The data:
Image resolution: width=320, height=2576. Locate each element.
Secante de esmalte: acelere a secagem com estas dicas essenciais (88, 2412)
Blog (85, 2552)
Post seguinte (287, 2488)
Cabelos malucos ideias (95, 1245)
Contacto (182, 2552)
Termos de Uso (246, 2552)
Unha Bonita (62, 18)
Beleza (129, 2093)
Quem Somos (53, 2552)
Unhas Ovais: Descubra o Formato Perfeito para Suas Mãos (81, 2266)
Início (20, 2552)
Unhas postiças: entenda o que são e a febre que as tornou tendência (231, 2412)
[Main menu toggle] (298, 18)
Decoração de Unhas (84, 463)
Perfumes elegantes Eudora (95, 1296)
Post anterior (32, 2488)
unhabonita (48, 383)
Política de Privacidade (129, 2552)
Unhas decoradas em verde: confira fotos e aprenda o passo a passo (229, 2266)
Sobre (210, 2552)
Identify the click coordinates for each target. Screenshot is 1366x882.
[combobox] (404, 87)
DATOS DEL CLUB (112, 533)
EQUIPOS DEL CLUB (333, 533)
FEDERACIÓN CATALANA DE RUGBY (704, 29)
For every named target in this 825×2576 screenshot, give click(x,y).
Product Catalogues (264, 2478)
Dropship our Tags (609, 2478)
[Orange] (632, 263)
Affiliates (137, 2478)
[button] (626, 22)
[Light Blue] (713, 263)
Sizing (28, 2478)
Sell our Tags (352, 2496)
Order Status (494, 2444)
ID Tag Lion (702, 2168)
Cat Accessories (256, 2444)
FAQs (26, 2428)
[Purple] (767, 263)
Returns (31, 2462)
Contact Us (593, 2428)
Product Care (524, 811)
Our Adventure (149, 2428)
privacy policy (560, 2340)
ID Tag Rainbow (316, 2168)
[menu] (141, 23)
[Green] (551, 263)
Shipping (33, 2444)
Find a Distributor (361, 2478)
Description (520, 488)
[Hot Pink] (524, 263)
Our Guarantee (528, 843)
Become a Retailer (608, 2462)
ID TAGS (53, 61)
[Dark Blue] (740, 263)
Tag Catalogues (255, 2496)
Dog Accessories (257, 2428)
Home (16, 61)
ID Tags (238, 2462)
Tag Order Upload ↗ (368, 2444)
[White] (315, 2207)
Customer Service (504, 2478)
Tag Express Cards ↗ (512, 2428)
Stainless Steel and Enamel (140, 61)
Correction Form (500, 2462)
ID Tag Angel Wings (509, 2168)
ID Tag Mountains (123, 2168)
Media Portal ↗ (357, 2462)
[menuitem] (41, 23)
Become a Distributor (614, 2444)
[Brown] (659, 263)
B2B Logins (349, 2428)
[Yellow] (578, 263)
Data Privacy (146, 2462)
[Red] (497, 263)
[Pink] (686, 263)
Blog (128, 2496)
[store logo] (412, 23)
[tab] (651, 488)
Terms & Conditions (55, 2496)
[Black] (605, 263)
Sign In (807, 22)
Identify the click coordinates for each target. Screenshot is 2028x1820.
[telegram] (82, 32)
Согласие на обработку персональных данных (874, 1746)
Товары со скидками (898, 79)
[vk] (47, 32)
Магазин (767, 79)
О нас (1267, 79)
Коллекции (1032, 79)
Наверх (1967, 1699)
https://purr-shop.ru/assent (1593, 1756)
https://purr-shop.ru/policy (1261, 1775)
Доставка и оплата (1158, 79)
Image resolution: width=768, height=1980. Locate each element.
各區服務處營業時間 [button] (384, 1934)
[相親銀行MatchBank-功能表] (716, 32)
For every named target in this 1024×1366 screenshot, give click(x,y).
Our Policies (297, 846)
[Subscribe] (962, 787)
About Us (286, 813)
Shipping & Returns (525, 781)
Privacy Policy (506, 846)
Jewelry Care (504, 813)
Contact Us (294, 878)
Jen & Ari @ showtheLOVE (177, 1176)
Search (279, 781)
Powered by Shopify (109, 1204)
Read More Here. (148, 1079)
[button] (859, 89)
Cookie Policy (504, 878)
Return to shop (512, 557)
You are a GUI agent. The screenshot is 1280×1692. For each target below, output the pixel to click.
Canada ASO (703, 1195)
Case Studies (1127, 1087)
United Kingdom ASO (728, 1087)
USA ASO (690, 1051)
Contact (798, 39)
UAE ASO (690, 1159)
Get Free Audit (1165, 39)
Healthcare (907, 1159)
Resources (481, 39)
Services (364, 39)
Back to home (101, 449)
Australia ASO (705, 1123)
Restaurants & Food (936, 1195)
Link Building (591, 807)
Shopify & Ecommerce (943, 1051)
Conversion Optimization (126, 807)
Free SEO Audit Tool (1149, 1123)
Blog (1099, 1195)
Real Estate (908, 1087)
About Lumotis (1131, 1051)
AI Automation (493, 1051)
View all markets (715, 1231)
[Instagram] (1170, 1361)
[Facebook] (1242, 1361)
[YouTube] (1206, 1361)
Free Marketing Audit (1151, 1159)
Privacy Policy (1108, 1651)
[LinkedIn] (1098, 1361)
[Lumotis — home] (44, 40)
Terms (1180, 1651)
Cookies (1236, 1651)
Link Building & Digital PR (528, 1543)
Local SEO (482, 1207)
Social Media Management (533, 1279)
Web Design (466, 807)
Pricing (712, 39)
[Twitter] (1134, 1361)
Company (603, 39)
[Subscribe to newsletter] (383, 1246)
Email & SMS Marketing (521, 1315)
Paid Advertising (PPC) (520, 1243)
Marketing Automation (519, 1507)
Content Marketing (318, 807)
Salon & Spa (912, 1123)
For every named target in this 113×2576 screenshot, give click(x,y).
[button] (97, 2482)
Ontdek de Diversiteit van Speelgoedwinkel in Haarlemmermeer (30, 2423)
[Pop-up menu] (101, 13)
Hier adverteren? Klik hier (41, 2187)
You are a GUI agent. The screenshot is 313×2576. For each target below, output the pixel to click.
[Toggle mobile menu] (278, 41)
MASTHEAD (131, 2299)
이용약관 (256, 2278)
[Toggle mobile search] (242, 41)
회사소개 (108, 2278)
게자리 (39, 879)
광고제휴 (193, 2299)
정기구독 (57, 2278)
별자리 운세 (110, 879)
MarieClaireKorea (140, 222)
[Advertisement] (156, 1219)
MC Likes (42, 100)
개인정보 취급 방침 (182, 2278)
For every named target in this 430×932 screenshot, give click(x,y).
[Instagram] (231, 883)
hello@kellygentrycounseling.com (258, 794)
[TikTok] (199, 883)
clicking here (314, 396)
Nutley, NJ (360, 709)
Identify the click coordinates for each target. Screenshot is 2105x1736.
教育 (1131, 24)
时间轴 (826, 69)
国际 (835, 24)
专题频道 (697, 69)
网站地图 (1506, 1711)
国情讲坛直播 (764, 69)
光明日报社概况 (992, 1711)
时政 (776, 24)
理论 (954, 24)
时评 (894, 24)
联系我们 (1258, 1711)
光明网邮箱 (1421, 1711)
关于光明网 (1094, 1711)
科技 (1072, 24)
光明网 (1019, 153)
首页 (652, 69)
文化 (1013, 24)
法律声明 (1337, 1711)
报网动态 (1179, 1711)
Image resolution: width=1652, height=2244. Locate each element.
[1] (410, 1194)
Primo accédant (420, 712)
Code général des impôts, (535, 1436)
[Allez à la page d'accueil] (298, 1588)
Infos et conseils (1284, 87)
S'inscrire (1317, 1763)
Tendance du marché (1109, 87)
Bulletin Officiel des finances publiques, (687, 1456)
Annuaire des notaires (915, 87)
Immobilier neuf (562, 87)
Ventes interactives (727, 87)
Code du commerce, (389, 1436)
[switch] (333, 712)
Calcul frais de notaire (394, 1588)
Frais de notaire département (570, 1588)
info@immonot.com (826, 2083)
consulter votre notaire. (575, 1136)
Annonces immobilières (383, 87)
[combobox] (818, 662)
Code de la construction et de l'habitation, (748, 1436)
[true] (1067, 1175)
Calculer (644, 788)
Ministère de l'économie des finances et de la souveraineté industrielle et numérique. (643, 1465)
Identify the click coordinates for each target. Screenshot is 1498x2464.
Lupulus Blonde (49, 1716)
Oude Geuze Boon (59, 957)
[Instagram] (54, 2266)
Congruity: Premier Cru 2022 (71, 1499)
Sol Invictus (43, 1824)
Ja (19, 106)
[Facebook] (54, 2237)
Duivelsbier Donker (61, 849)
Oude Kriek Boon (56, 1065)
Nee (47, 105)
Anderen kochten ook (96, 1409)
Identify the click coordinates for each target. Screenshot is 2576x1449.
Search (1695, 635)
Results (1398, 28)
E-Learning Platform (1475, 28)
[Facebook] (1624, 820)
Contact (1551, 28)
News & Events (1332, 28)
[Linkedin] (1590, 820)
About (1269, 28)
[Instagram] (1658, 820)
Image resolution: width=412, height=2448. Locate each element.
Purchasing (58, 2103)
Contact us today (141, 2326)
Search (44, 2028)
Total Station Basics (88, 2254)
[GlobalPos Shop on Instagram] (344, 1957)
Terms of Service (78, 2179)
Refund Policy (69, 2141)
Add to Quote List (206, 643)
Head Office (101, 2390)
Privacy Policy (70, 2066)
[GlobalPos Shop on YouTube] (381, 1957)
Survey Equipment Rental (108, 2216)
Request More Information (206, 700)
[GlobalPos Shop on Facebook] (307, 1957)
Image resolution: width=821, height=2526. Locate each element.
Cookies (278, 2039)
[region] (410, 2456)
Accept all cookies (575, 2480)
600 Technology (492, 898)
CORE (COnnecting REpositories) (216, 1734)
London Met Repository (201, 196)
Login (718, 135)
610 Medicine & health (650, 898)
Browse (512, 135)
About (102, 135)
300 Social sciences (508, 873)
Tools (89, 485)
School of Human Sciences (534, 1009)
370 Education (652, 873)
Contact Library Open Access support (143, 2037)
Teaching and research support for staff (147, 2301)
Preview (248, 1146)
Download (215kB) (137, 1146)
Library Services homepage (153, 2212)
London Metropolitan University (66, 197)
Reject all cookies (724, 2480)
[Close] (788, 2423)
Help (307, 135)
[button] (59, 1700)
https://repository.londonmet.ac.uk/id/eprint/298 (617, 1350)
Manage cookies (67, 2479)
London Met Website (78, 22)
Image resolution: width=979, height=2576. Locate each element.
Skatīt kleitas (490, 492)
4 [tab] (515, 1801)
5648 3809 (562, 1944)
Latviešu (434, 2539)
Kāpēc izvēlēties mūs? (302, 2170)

Work item:
Read the entries and show each line that mentions "Audit".

Result for this exercise:
Get Free Audit (1165, 39)
Free SEO Audit Tool (1149, 1123)
Free Marketing Audit (1151, 1159)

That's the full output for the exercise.